**TASK TO CARRY OUT:**
The lines to copy run from the one containing "Where should I" to the last line of the entries; output those lines exactly and only them, without pictures.

**Dataset entries:**
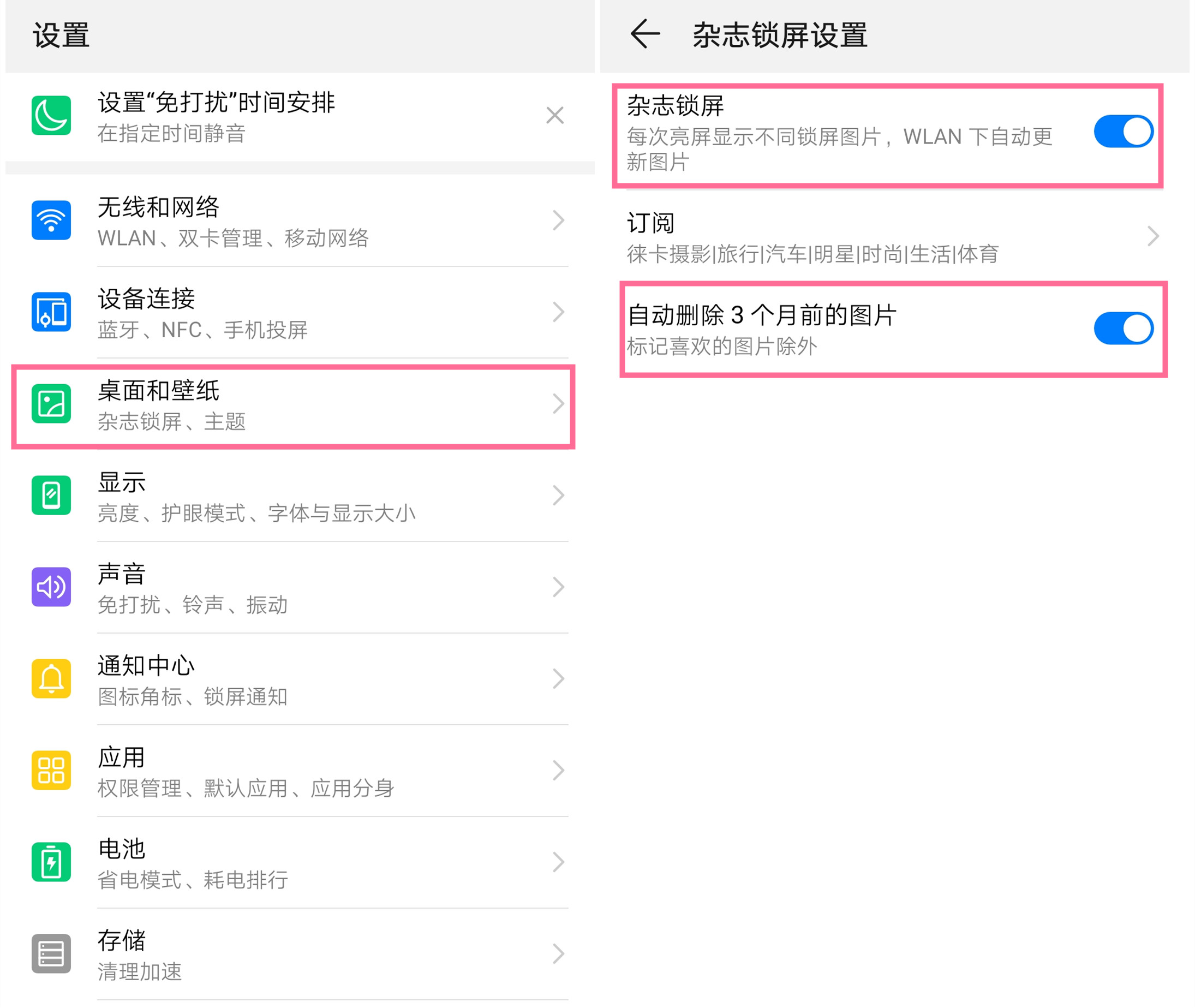Tap the green 显示 display icon
Viewport: 1195px width, 1008px height.
[x=51, y=496]
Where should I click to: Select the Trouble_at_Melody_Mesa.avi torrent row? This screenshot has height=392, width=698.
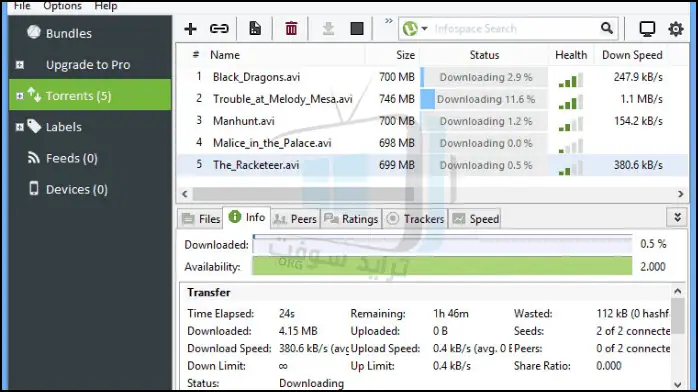pyautogui.click(x=432, y=99)
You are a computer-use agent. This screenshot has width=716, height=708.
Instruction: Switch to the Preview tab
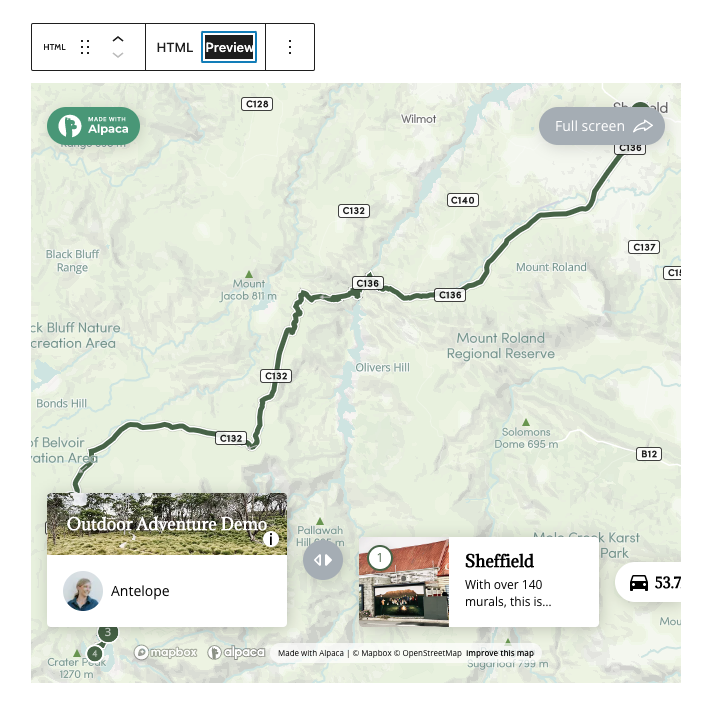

**EXERCISE RESPONSE:**
Where should I click to: Select the Trouble_at_Melody_Mesa.avi torrent row? This screenshot has height=392, width=698.
pyautogui.click(x=432, y=99)
You are a computer-use agent. This screenshot has width=716, height=708.
Instruction: Switch to the Preview tab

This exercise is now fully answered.